#### Source extract:
*****

C. Experimental Setup

• Domain: 2D square domain ($10 \text{ mm} \times 10 \text{ mm}$).
• Phantoms:
  • Training/Testing: Blood vessel-like structures (from High-Resolution Fundus Image Database).
  • Generalization Test: Shepp-Logan phantom (out-of-distribution).
• Sensor Geometries: Full-view, two-side limited-view, and one-side limited-view.
• Noise: 1% Gaussian noise added to simulated data.

3. Key Contributions

1. Integration of FNO with Iterative Reconstruction: The paper demonstrates a framework where a learned neural operator replaces the traditional PDE solver within a gradient-based iterative optimization loop (BFGS).
2. Automatic Differentiation for PAT: It showcases the utility of automatic differentiation to compute gradients of the learned forward operator, eliminating the need for complex adjoint derivations for the neural network.
3. Generalization Capability: The study proves that the FNO, trained on vessel-like structures, can generalize to reconstruct Shepp-Logan phantoms (a different class of objects) without retraining.
4. Computational Efficiency: The approach significantly reduces the time required for forward simulations and gradient calculations compared to the state-of-the-art k-space method.

4. Results

Forward Simulation Accuracy

• The FNO approximated the photoacoustic wave-field with high accuracy.
• Relative Difference (RD):
  • Vessel phantoms (in-distribution): $6.16 \pm 2.11\%$.
  • Shepp-Logan phantom (out-of-distribution): $20.6\%$.
• Speed: Forward simulation took 0.057 seconds with FNO vs. 0.44 seconds with the k-space method (approx. 7.7x faster).

*****

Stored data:
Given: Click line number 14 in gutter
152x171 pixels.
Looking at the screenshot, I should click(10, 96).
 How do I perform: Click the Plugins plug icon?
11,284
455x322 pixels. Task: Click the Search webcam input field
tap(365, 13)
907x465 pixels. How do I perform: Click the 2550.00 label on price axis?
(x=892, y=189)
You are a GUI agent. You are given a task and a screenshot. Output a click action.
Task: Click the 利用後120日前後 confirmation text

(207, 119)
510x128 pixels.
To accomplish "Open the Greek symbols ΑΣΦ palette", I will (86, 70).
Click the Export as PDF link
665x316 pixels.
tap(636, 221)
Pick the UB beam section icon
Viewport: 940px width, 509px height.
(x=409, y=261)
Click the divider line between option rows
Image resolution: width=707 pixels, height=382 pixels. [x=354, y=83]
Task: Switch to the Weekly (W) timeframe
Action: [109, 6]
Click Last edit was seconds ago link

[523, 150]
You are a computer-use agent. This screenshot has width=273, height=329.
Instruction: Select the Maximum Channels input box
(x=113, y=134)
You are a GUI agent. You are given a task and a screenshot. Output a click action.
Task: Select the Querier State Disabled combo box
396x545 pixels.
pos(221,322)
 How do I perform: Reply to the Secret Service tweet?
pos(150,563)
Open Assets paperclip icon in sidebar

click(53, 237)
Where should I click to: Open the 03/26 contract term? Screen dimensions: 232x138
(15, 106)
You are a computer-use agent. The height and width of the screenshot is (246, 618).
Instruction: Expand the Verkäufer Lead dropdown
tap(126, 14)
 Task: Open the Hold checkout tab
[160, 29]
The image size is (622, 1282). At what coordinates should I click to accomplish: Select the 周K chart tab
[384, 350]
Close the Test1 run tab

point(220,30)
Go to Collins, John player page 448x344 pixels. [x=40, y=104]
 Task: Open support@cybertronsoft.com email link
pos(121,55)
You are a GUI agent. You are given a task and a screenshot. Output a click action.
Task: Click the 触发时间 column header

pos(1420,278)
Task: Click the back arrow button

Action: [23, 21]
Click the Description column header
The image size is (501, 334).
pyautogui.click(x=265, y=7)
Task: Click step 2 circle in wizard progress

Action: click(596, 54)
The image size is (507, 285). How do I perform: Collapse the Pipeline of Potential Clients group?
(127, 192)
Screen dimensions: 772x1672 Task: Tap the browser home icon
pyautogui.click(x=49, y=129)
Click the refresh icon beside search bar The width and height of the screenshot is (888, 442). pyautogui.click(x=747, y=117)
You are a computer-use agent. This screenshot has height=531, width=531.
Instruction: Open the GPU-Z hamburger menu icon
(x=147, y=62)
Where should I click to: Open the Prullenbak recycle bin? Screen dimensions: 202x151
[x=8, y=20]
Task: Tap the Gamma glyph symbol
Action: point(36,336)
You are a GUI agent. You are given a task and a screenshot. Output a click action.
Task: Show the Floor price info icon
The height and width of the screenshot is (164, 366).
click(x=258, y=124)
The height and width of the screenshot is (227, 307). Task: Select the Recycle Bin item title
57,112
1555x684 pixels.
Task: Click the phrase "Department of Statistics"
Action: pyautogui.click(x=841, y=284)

*****

#### Required actions:
• A. According to the FNO study summary, what relative difference did the FNO reach on the out-of-distribution Shepp-Logan phantom?
• B. Reproduce the part of the FNO study summary that opens with the words containing "3. Key Contributions" and closes with "objects) without retraining.".

#### Solutions to the problems:
• A. 20.6%

• B.
3. Key Contributions

1. Integration of FNO with Iterative Reconstruction: The paper demonstrates a framework where a learned neural operator replaces the traditional PDE solver within a gradient-based iterative optimization loop (BFGS).
2. Automatic Differentiation for PAT: It showcases the utility of automatic differentiation to compute gradients of the learned forward operator, eliminating the need for complex adjoint derivations for the neural network.
3. Generalization Capability: The study proves that the FNO, trained on vessel-like structures, can generalize to reconstruct Shepp-Logan phantoms (a different class of objects) without retraining.